Paris in the dawn of a wet day is a sorry sight; the Gare du Nord in the hours of early morning is a place of infinite gloom. As the north express thundered into its recesses, waking strange and hollow echoes, the long sweep of the platform brought a shudder to more than one tired mind. A string of sleepy porters—gray silhouettes against a gray background—was the only sign of life. Colors there were none, lovers there were none, Parisian joy of living there was not one vestige.
Paris! The murmur crept through the train, stirring the weariest to mechanical action. Paris! Heads were thrust through the windows, wraps and hand-bags passed out to the shadowy, mysterious porters who received them in a silence born of the godless hour and the penetrating, chilling dampness of the atmosphere.
In the carriage fifth or sixth from the engine the three fellow-travellers greeted the arrival in the orthodox way. The tall American stretched his long limbs and groaned wearily as he got his belongings together, while the dapper young Englishman thrust his head out of the window and withdrew it as rapidly.
"Beastly morning!" he announced. "Paris on a wet day is like a woman with draggled skirts."
"Get rid of our belongings first, Billy, make epigrams after!" The man called Blake pushed him quietly aside and, stepping to the window, dropped a leather bag into the hands of a porter.

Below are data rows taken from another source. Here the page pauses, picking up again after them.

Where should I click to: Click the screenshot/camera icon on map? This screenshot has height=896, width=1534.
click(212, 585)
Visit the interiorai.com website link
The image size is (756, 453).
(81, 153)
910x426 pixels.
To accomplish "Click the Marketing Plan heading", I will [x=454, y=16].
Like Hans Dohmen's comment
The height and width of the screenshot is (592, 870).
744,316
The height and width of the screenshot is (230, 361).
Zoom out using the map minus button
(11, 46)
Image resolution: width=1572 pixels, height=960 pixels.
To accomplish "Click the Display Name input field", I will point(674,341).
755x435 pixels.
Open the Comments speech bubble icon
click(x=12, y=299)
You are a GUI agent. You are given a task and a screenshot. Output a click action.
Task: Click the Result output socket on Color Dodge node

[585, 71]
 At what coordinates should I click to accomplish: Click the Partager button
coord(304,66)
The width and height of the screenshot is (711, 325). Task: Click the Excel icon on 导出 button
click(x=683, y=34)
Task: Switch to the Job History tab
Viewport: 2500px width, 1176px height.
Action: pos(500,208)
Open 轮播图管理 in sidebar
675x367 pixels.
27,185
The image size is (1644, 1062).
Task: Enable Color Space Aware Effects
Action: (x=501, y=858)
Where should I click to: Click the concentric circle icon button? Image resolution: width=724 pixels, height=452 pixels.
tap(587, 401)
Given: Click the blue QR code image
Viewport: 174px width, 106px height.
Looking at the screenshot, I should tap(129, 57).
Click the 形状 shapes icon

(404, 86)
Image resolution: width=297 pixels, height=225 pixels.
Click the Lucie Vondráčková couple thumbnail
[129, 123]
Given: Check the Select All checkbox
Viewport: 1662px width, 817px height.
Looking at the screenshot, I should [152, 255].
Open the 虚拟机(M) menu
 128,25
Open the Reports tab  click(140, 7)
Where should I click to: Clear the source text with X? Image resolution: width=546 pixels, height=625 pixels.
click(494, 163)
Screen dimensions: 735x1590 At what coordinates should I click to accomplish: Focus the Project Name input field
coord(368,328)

Of the three, his manner was the most indifferent, his temper the most unruffled; and of the three, he alone remembered the fourth occupant of the carriage, for, being relieved of his bag, he turned with his hand still upon the window, and his eyes sought the youthful figure drawn with lonely isolation into its corner.
"Do you want a porter?" he asked.
The question was unexpected. The boy started and sat straighter in his seat. For one moment he seemed to sway between two impulses, then, with a new determination, he looked straight at his questioner with his clear eyes.
"No," he said, speaking slowly and with a grave deliberation, "I do not need a porter. I have no luggage—but this." He rose, as if to prove the truth of his declaration, and lifted his valise from the rack.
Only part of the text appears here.